My first catch was on a single hook fish finder rig with nearly a whole piece of worm and it was my biggest croaker.(I was a bit annoyed at the reports prior to me arriving so I said screw it. I then reduced to sizes that left a little 1 cm tail after hooking the worm). 

I tried squid once caught a skate. I stopped using it.

Spot (although it was kind of old (FishingKid knows)) fed crabs.
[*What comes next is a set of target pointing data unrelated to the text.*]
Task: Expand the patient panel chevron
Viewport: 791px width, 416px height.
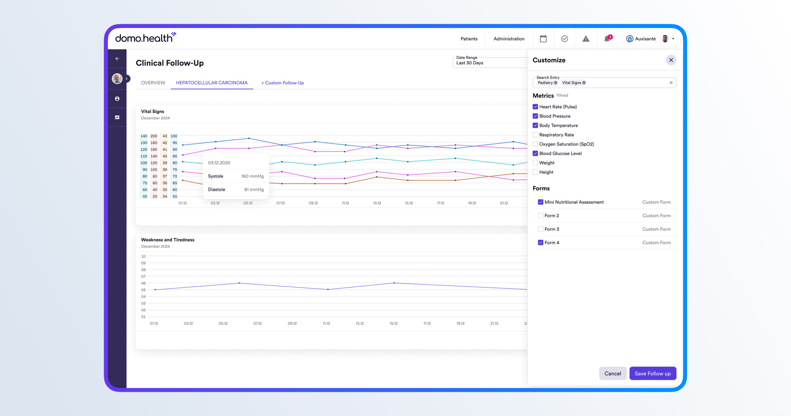Action: [126, 79]
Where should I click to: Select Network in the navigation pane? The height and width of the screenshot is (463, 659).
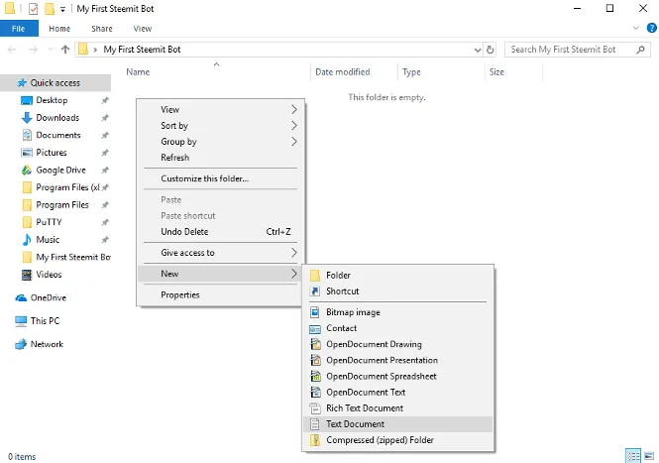[47, 345]
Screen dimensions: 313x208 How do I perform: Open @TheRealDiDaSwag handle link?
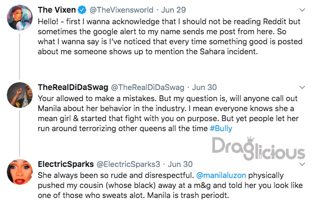click(x=148, y=87)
It was an awesome night. Fish jumping all around me (looked like alewive the way they made multiple jumps at a time).


----------



## dson05 (Mar 12, 2012)

all my shrimp baits were used on fish finders. I did get hits every time I used it, but late into the when bites slowed... shrimp stopped working while bloodworm saw all the action.


----------



## KevinImX0 (Dec 25, 2011)

alright thanks for the info dson05. BW and shrimp it is!


----------



## KevinImX0 (Dec 25, 2011)

i wonder if i should use raw or cooked. i've seen some people use cooked shrimp. one time i tangled up with a fisherman and i was untangling the mess and he had 2 cooked shrimps, but he sure did catch alot of bluefish with it..


----------



## Tracker16 (Feb 16, 2009)

If I cookem I'm gonna eat em. I love shrimp


----------



## KevinImX0 (Dec 25, 2011)

Tracker16 said:


> If I cookem I'm gonna eat em. I love shrimp


haha me too man, but i like em with cocktail sauce or old bay... mmmm


----------



## dson05 (Mar 12, 2012)

KevinImX0 said:


> i wonder if i should use raw or cooked. i've seen some people use cooked shrimp. one time i tangled up with a fisherman and i was untangling the mess and he had 2 cooked shrimps, but he sure did catch alot of bluefish with it..
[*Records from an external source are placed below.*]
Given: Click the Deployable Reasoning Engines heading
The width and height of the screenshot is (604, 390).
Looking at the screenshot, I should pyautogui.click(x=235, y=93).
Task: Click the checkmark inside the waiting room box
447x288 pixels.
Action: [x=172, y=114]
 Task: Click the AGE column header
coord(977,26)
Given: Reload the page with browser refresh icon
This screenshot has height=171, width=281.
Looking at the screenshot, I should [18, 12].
to be honest I don't really like eating blues so if they arn't big I don't really like catching them cause I catch them for the thrill. PLUS I think spot will work much better for large blues any day. Frozen or fresh cut bait (alewive and spot are my choice) blues will take regardless. Just my opinion is all. PLus... catching alewive with my cast net keeps the costs down too.


----------



## KevinImX0 (Dec 25, 2011)

hey dson05. how cold was it when you went fishing at PLO at night? i might go this tues. but weather.com says its 50 degrees in the low. so i expect that at nighttime. but usually by the ocean... its colder than what it says online... 
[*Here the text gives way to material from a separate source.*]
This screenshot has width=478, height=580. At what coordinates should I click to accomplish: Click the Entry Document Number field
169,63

if its freezing like your shivering and shaking and sniffling. im not going. 

man with this weak winter. i was hoping the summer temps were hotter than this.


----------



## KevinImX0 (Dec 25, 2011)

dson05 said:


> to be honest I don't really like eating blues so if they arn't big I don't really like catching them cause I catch them for the thrill. PLUS I think spot will work much better for large blues any day. Frozen or fresh cut bait (alewive and spot are my choice) blues will take regardless. Just my opinion is all. PLus... catching alewive with my cast net keeps the costs down too.


yea nobody likes to eat blues lol. but they are probably the funnest fish to catch.


----------